Quoted passage:

As an Australian financial adviser, I’ve observed that many investors struggle with decision-making that often contradicts their best interests. The root cause of this phenomenon lies in our evolutionary history. Let’s explore how our natural instincts can work against us in the modern financial landscape and discuss strategies to overcome these challenges.

The Evolutionary Mismatch

Our ancestors evolved in an environment where following the group and avoiding risks were crucial survival strategies. However, these same instincts that kept our forebears alive can lead us astray in today’s complex financial world.
As Devina Mehra, founder and chairperson of First Global, aptly puts it: “Evolution is frankly not interested in our portfolio or investments. Its only focus is on our survival and procreation”[5].

Provided material:
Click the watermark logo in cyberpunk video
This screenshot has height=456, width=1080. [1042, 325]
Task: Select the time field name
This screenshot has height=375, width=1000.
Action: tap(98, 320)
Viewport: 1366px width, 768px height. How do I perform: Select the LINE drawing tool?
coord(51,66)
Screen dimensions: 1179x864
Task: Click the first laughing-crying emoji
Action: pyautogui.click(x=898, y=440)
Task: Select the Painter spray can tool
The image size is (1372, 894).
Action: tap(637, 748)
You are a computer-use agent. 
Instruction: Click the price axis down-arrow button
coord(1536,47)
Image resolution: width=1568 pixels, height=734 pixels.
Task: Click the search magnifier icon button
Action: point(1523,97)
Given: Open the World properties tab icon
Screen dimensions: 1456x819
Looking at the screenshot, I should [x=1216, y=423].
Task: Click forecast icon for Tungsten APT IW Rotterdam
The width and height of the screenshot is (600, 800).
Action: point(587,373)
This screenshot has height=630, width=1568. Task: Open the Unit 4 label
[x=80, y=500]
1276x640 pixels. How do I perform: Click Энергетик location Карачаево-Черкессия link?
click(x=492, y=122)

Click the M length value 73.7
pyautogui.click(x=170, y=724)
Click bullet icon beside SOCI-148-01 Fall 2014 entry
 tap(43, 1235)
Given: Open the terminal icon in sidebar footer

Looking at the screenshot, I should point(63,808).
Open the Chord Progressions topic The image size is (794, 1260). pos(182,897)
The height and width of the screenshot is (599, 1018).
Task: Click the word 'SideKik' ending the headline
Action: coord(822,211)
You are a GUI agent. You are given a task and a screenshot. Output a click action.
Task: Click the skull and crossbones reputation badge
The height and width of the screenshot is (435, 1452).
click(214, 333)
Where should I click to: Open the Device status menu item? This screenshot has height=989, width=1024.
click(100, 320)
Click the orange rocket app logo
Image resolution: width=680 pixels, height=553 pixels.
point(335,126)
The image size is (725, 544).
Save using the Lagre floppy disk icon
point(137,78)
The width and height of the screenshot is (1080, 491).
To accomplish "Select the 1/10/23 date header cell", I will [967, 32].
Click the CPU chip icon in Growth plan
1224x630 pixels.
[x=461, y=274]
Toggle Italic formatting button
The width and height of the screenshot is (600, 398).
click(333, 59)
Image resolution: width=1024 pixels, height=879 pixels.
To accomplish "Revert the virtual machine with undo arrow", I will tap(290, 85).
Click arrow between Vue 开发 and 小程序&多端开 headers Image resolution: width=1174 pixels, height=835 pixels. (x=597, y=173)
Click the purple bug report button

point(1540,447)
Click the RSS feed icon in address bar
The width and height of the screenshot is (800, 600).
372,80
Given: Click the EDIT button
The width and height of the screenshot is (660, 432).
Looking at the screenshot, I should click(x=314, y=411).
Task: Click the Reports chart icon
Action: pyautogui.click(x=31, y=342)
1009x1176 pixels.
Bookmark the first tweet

Given request: According to the passage on investors' decision-making, why do many investors make choices that go against their best interests? Answer in one to three sentences. The lines that come after the text have nothing to do with what is asked here.

The result: The passage traces the cause to evolutionary history: our ancestors survived by following the group and avoiding risks. Those same instincts can lead investors astray in today's complex financial world.